**EXTRACTED TEXT**
········

Apollo Magazine

The dealer who launched Picasso

Berthe Weill was as devoted to young artists as she was to the cause of modern art – and her efforts are now receiving belated recognition

Berthe Weill painted in 1933 by the Czech artist Georges Kars in her gallery in Paris. Photo: Maxime Champion [Global Art & Image]

From the October 2024 issue of Apollo. Preview and subscribe here.

If in English, the genre of memoirs by art dealers probably begins with William Buchanan in 1824, it was another century before the first account was published in French. Pan! Dans l’oeil…ou trente ans dans les coulisses de la peinture contemporaine appeared in 1933, and its author was a woman. At five foot tall, Berthe Weill (1865–1951) was short of stature, but enjoyed an outsized reputation, once being described by Paul Rosenberg – a fellow dealer in the position to know – as ‘the mother of modern art’. Recently translated as Pow! Right in the Eye! (University of Chicago Press), Weill’s autobiography was clearly intended as a provocation. ‘Mlle Weill has a long memory and doesn’t suffer fools gladly,’ one newspaper warned in 1931. In a chronicle of her struggles in the art world over the past three decades, Weill pays tribute to the friendships that sustained her and the artists she loved – while also taking aim at the many who had betrayed and underestimated her. Above all, it exuded her spirit of determination, summed up in her credo: ‘I WILL HANG ON!’

Weill threw herself wholeheartedly into avant-garde Paris, staking her modest resources on the latest experiments of modern art. Unlike some of her more famous rivals, who made fortunes in the process, for Weill art dealing was primarily a labour of love, the satisfactions of which were emotional and intellectual rather than pecuniary. The memoir is an honest account of the constant graft, thrift and creative accounting needed for a small gallery to survive in a marketplace, in which buyers were few, the wider public uncomprehending, and rising stars poached by competitors. The Parisian art world was built on reputation, trust and personal relationships. She raged against Ambroise Vollard, the champion of modernism, for trying to turn Redon and Maillol against her, telling them that she gave away their works for ‘nothing’. Pow! was prefaced with a thinly veiled lampoon against one ‘Dolikhos,’ a dim-witted and pug-nosed dealer who hoarded canvases, bad-mouthed philanthropists such as Isaac de Camondo, and planned to get rich through selling French Impressionism to the United States. For his part, Vollard omitted any mention of Weill in his own, far better known autobiography, Recollections of a Picture Dealer, published three years later – a silence that contributed to the speed with which Weill was forgotten after her death in 1951.

········

**EXTRACTED RECORDS**
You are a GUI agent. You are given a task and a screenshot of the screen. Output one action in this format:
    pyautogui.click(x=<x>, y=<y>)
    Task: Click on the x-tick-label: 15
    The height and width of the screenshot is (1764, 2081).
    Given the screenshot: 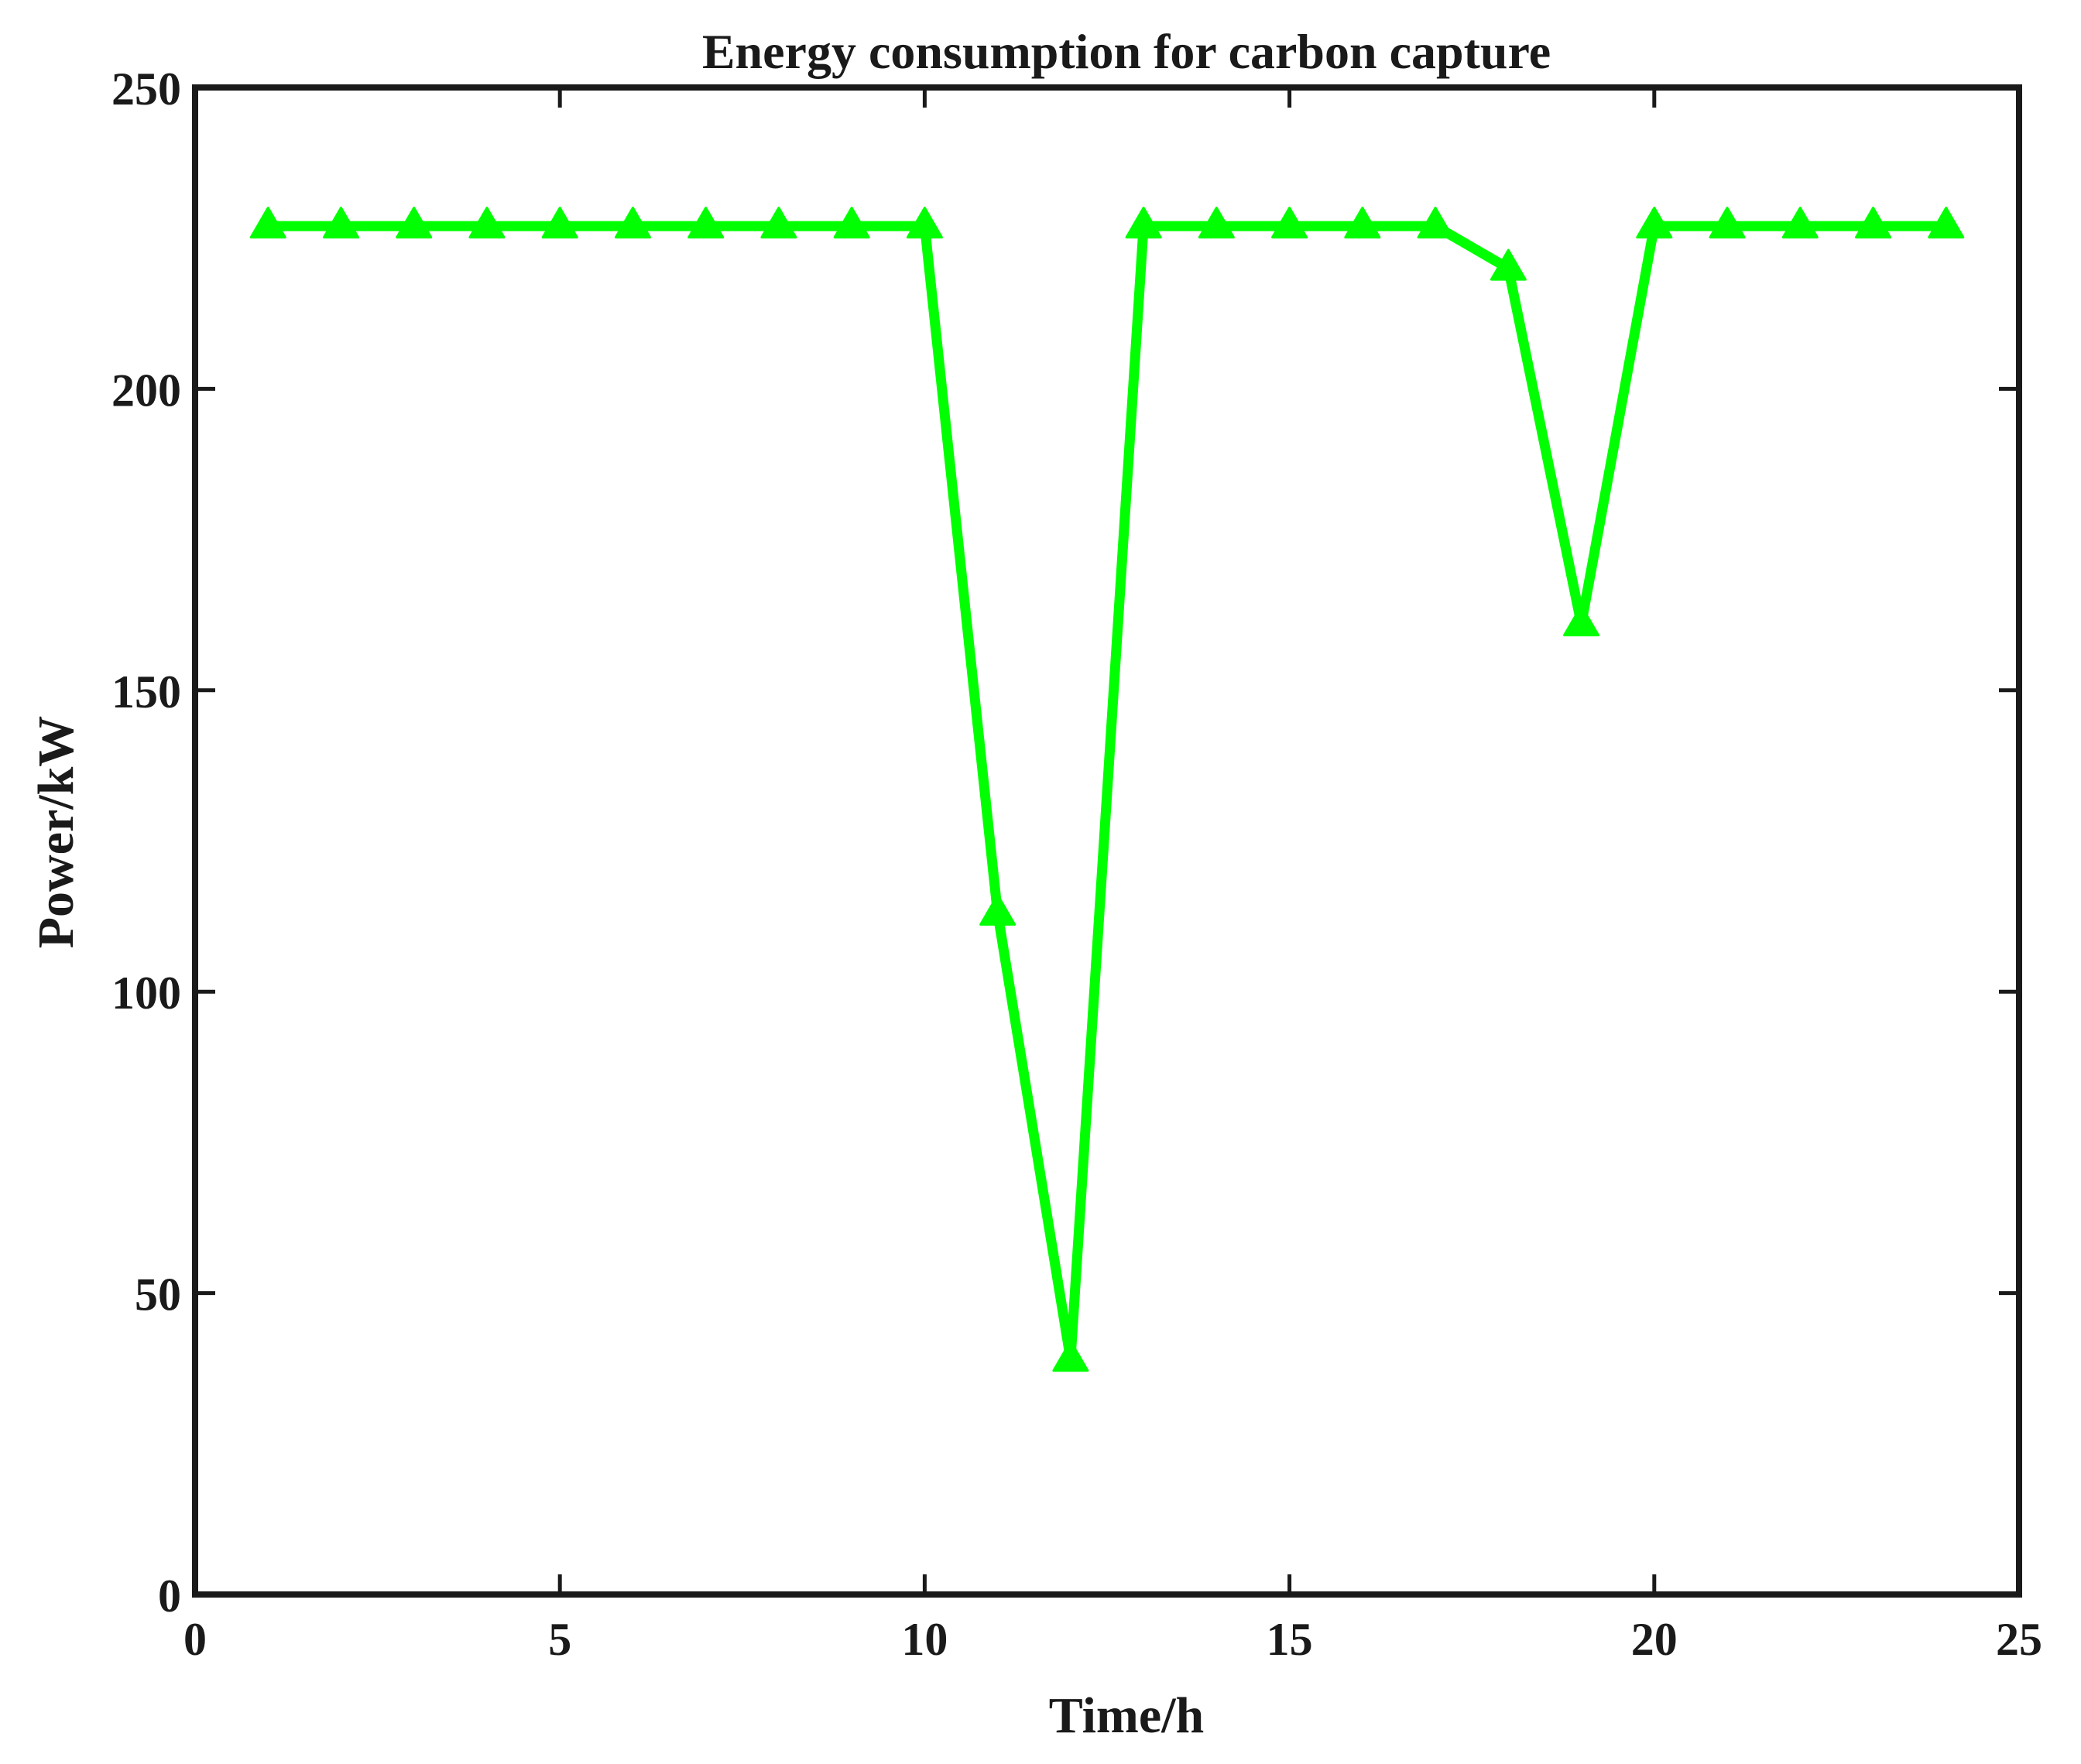 What is the action you would take?
    pyautogui.click(x=1290, y=1640)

········

**ASSIGNMENT A**
Transcribe the Apollo article on Berthe Weill in full, with every word and line kept as it is.
**ASSIGNMENT B**
Reproduce word for word the stretch of the records from their start through the line containing "The height and", and give nothing else.

**ANSWER AREA A**
Apollo Magazine

The dealer who launched Picasso

Berthe Weill was as devoted to young artists as she was to the cause of modern art – and her efforts are now receiving belated recognition

Berthe Weill painted in 1933 by the Czech artist Georges Kars in her gallery in Paris. Photo: Maxime Champion [Global Art & Image]

From the October 2024 issue of Apollo. Preview and subscribe here.

If in English, the genre of memoirs by art dealers probably begins with William Buchanan in 1824, it was another century before the first account was published in French. Pan! Dans l’oeil…ou trente ans dans les coulisses de la peinture contemporaine appeared in 1933, and its author was a woman. At five foot tall, Berthe Weill (1865–1951) was short of stature, but enjoyed an outsized reputation, once being described by Paul Rosenberg – a fellow dealer in the position to know – as ‘the mother of modern art’. Recently translated as Pow! Right in the Eye! (University of Chicago Press), Weill’s autobiography was clearly intended as a provocation. ‘Mlle Weill has a long memory and doesn’t suffer fools gladly,’ one newspaper warned in 1931. In a chronicle of her struggles in the art world over the past three decades, Weill pays tribute to the friendships that sustained her and the artists she loved – while also taking aim at the many who had betrayed and underestimated her. Above all, it exuded her spirit of determination, summed up in her credo: ‘I WILL HANG ON!’

Weill threw herself wholeheartedly into avant-garde Paris, staking her modest resources on the latest experiments of modern art. Unlike some of her more famous rivals, who made fortunes in the process, for Weill art dealing was primarily a labour of love, the satisfactions of which were emotional and intellectual rather than pecuniary. The memoir is an honest account of the constant graft, thrift and creative accounting needed for a small gallery to survive in a marketplace, in which buyers were few, the wider public uncomprehending, and rising stars poached by competitors. The Parisian art world was built on reputation, trust and personal relationships. She raged against Ambroise Vollard, the champion of modernism, for trying to turn Redon and Maillol against her, telling them that she gave away their works for ‘nothing’. Pow! was prefaced with a thinly veiled lampoon against one ‘Dolikhos,’ a dim-witted and pug-nosed dealer who hoarded canvases, bad-mouthed philanthropists such as Isaac de Camondo, and planned to get rich through selling French Impressionism to the United States. For his part, Vollard omitted any mention of Weill in his own, far better known autobiography, Recollections of a Picture Dealer, published three years later – a silence that contributed to the speed with which Weill was forgotten after her death in 1951.

**ANSWER AREA B**
You are a GUI agent. You are given a task and a screenshot of the screen. Output one action in this format:
    pyautogui.click(x=<x>, y=<y>)
    Task: Click on the x-tick-label: 15
    The height and width of the screenshot is (1764, 2081).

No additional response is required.